Ticketybootoo · 29/11/2019 05:51

I sympathise with you as mine are now 16 and 11 and I took some years out as my husbands job was so inflexible that it fell to me and this compromised me sat work. We have had some serious illness in our family and in the end I was glad I was around to deal with it but when the children were young we needed my salary and it was very stressful juggling everything.
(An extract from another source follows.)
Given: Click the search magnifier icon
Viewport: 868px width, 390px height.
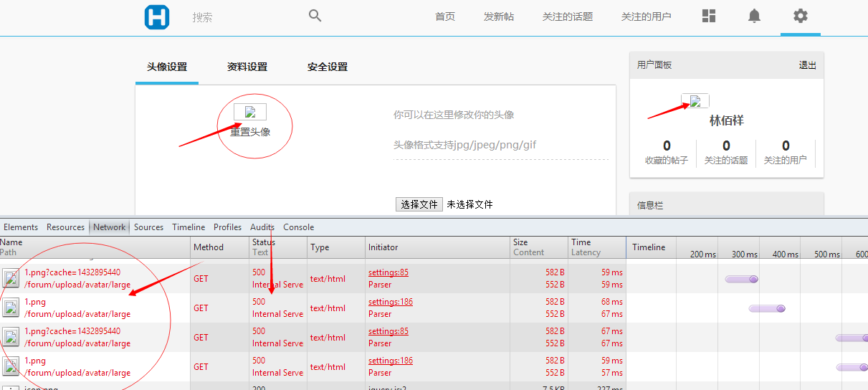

Reasonably it needs to be shared but in our situation my husband earned more than me ( only 10k initially) but now earns double what I do . We live in London and bought some years ago and on reflection have made the best decisions we could but our childcare responsibilities in terms of looking after when ill have not been equally shared and it’s tough so I really feel for you . Good Luck with everything 💐

CosmoK · 29/11/2019 07:30

Why does that fact your husband earns more mean he can't be flexible?

Inliverpool1 · 29/11/2019 07:43

I found the further up the tree I got the more flexible my job became. I say that to every young woman I met. Before children push yourself. If you work in a shop make sure you’re a manager, if you’re a brain surgeon be the best in your field, then have kids. You’ve more negotiating power.

And save. I will encourage my girls to have £10,000 in the bank before babies and not let it drop below that.

CosmoK · 29/11/2019 07:49

That's been my experience inliverpool which is why I despair when I see women saying they had to do all the sick days etc. because their husband earns more.